The prevalence and antimicrobial susceptibilities of Staphylococci and Streptococci were assessed from subclinical mastitis cases. One hundred Coagulase-Negative Staphylococci (CNS) and 34 Streptoccocci were identified. The most frequently isolated species were Staphylococcus haemolyticus (27%) and Staphylococcus
simulans (24%). Susceptible CNS species revealed the highest resistance to penicillin G (58%), ampicillin (48%), neomycin (20%), and oleandomycin (14%). CNS methicillin resistance rates within 82 isolates were 21.95% and 1.22% by disk diffusion and PCR methods, respectively. These results suggested the disk diffusion
method
was more prone to yield false positives. Partial sequencing of the 16S rRNA region from the mecA carrying isolate (S. haemolyticus) was homologous with S. haemolyticus sequences/accessions obtained from GenBank. However, the mecA gene sequence from this isolate was more closely allied with the S. aureus mecA
gene of human origins. Identical sequence data was acquired from the National Center for Biotechnology Information (NCBI) database, suggesting horizontal gene transfer between the two species. CNS β-lactamase activity within 81 isolates was 29.63%. The most frequently isolated Streptococcus species were S. uberis (52%)

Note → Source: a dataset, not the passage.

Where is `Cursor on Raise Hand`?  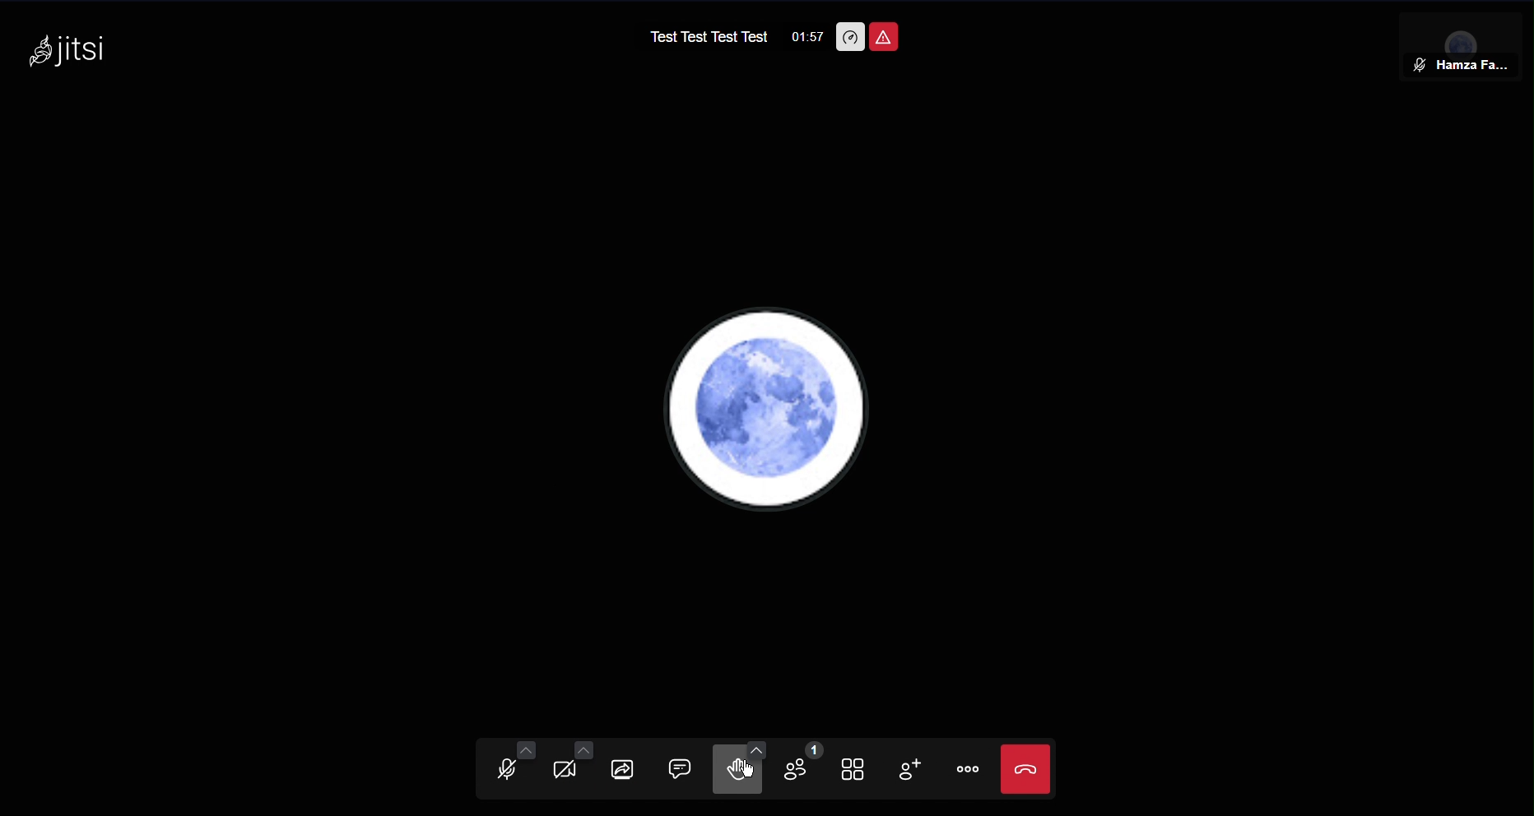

and S. agalactiae (15%). Oleandomycin was the least effective antimicrobial agent on these isolates with 59% susceptibility. Results indicated that CNS and Streptococci exhibited various antimicrobial resistance responses. Consequently, isolation and identification of udder pathogens in herds suffering from subclinical
agents is essential to select the most effective antimicrobial agent. Moreover, multiple resistance features of methicillin resistant (MR) isolates should be considered during antimicrobial susceptibility tests.